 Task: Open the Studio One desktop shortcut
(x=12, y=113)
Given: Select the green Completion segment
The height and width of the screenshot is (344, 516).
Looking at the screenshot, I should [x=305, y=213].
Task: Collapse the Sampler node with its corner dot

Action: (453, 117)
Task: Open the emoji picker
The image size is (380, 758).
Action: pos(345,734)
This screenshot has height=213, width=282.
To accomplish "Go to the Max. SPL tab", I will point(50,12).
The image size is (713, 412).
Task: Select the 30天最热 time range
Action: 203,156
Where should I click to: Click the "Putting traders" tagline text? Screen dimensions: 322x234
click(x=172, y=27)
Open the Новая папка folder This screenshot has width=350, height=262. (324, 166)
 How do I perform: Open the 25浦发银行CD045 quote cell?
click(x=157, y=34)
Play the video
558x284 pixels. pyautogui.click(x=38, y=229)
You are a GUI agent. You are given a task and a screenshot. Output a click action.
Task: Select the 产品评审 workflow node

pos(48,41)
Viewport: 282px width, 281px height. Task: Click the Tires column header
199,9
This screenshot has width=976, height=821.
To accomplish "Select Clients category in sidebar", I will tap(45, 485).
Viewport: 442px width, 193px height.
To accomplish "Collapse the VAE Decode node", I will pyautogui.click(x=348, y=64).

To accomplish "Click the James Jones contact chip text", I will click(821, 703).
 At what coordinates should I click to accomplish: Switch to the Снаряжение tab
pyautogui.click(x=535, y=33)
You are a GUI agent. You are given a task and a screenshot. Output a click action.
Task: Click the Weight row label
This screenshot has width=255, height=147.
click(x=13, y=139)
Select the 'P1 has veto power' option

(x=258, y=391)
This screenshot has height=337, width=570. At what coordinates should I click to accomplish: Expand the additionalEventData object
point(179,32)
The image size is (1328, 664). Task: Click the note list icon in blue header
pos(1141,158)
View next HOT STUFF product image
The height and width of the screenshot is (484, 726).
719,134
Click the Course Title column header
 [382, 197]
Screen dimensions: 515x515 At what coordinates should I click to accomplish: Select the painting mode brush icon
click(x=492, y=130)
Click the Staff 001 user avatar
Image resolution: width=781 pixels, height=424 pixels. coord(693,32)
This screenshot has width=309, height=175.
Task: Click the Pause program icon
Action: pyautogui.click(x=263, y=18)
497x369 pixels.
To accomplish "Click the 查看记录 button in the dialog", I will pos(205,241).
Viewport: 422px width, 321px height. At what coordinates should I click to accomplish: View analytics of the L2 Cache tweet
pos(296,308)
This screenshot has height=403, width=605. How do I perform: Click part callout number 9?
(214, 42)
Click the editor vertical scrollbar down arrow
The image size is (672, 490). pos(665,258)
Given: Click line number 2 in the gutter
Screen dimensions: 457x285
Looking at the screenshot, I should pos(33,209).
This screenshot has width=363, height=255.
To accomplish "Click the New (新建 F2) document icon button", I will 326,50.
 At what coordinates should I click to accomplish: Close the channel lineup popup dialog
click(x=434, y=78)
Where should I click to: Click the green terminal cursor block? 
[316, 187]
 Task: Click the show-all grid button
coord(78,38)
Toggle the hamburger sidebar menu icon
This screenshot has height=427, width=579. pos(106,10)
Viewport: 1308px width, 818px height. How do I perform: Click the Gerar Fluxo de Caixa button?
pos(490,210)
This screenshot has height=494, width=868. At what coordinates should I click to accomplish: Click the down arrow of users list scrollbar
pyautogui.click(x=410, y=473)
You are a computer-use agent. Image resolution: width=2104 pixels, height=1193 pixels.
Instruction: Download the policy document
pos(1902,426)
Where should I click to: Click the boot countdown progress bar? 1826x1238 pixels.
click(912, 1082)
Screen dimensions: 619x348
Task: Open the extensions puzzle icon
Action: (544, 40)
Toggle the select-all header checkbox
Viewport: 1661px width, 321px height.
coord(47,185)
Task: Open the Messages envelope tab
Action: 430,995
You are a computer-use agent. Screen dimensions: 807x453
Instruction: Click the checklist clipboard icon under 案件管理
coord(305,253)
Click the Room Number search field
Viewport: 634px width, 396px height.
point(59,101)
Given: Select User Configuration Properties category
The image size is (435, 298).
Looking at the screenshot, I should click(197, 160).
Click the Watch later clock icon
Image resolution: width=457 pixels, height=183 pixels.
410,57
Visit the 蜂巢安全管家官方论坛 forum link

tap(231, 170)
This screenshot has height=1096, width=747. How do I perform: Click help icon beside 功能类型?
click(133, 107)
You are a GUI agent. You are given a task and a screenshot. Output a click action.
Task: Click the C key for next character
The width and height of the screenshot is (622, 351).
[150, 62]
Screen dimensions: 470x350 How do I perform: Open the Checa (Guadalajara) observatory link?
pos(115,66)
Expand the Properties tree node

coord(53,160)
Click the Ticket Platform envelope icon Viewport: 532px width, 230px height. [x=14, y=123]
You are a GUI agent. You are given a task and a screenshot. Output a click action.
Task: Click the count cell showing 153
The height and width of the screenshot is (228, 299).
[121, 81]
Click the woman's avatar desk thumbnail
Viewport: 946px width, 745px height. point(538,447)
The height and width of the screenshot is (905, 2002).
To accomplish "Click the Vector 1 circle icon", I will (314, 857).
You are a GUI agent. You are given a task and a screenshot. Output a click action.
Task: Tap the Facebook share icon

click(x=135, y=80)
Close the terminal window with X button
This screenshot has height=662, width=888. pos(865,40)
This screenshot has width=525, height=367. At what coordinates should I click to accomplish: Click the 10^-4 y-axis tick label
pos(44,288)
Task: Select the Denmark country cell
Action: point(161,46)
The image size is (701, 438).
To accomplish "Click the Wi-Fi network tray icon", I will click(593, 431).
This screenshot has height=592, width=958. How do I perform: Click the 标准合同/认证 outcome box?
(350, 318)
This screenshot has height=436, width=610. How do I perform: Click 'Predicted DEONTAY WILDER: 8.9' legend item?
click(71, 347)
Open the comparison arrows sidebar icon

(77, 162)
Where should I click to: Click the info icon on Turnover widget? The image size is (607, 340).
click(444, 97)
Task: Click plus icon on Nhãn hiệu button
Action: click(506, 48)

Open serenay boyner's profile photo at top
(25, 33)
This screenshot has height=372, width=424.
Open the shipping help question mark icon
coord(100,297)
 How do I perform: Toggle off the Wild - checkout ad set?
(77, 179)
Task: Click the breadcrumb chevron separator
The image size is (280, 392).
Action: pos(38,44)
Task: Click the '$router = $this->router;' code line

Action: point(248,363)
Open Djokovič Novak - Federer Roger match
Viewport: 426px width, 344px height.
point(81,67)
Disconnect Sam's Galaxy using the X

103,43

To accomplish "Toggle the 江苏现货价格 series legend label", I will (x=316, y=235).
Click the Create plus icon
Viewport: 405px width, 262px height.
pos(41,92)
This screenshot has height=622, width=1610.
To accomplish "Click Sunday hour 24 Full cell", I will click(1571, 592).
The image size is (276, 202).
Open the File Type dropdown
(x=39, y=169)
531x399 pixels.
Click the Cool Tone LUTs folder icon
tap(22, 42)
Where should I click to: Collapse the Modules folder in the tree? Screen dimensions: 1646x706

########

● **What needs to be done**: Copy every line of the material above in which the word "next" appears.

● **Exercise output**:
View next HOT STUFF product image
Task: Click the C key for next character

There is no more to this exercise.